Document extract:
________
And That’s the Way it Was
This weekend everyone is hearing a lot about a giant of journalism, Walter Cronkite. For a generation of Americans, we could not imagine that a space launch could succeed without Walter helping it along. We were all crying with him on the day of the Kennedy Assassination. We loved him even more because he was human.
His career spanned a turning point in journalism. His approach was to provide factual coverage, reflecting every viewpoint. This extended to an interview with Mayor Daley at the scene of the Democratic Convention in Chicago in 1968, an event that independent parties later determined to be a "police riot." Cronkite reported the story, and then offered a platform to Mayor Daley. They shook hands, because it was possible to have differing viewpoints and still have mutual respect, or "be friends" as they called it.
There was a tipping point during the Vietnam War. As the war progressed, the overall sentiment in the country shifted. Walter Cronkite saw all of the data and all of the news. He was better informed than anyone, since he had to take complex stories and turn the result into something that the average viewer could understand in a few minutes.
________
Dataset rows:
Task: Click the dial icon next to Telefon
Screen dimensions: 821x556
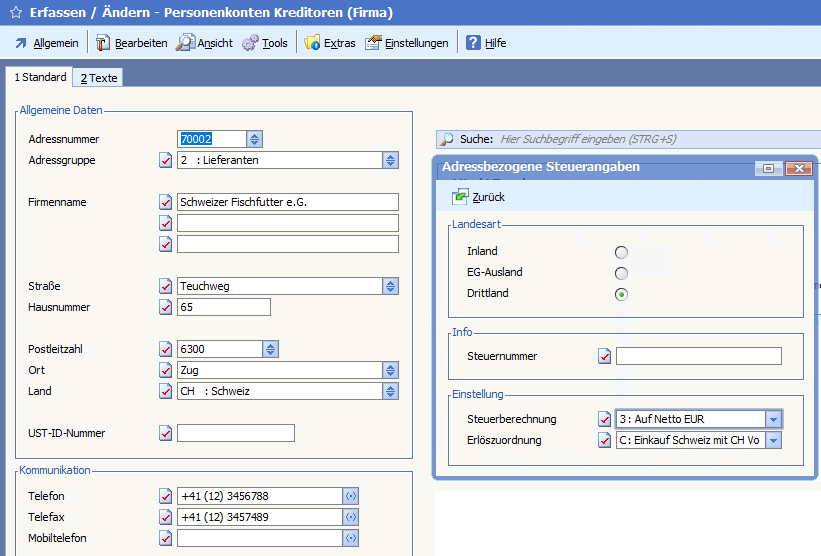Action: [x=350, y=496]
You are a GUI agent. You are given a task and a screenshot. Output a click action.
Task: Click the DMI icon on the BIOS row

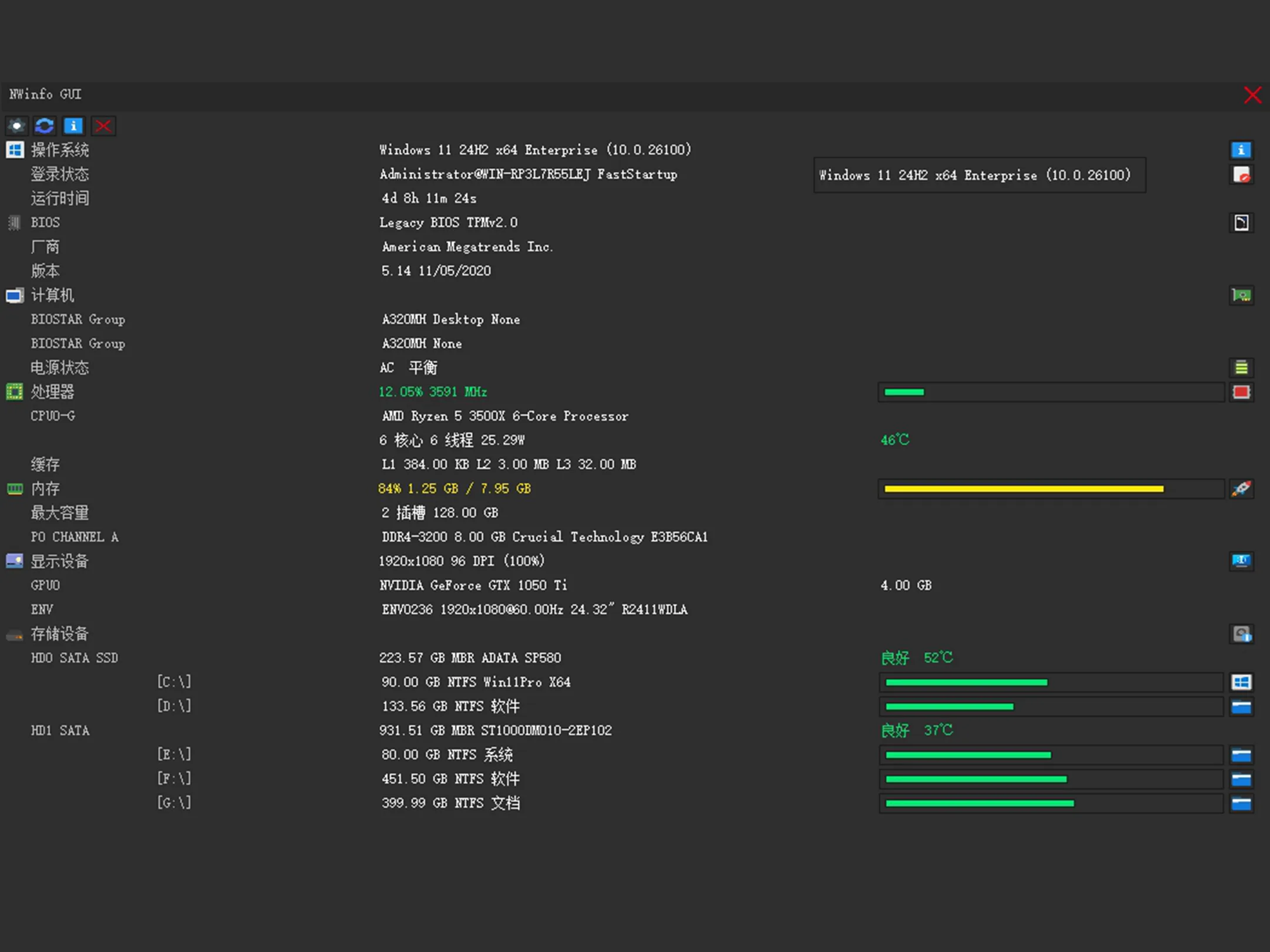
________
Set tasks:
- 1) List each person the post about Walter Cronkite mentions by name.
- 2) Write a continuation of the post about Walter Cronkite, starting right after its final sentence.

Responses per task:
- 1) Walter Cronkite, Kennedy, Mayor Daley

- 2)
When Cronkite came out against the war, it was a sharp break from his past approach and a change in the practice of journalism. Here is a good summary:
After the Tet offensive of 1968, it was Cronkite who dropped his trusty
mask of objectivity, risking everything with one line: “It is
increasingly clear that the only rational way out will be to negotiate
not as victors but as an honorable people who lived up to the pledge to
defend democracy.” This brisk summing-up of disaster prompted
President Lyndon Johnson to despair with perfect accuracy, “If I’ve
lost Cronkite, I’ve lost Middle America.”
A few years later, he took a similar approach on Watergate, raising the issue in the consciousness of the people. It spelled the end of the Nixon Administration.
Here is the key. This was not a man starting with an opinion. It was someone watching the drumbeat of facts on an issue of national importance.
Cronkite was the most trusted man in America because people accepted his objectivity. He was like them — examining the facts, but better informed.
There no longer seems to be a market for objective, non-partisan analysts. Those invited on TV are encouraged to have a controversial viewpoint. That is what the viewers want — at least the remaining few who are still watching. The TV hosts and anchors often have a viewpoint, aggressively stated. They have an audience with an appetite for their position.
The Internet and the blogosphere have democratized commentary. Nearly everyone participating in this free-for-all thinks it is great. Few weep for the demise of the newspaper. The traditional media sources are all imitating the blogs: fast reaction, instant analysis, emphasis on conflict.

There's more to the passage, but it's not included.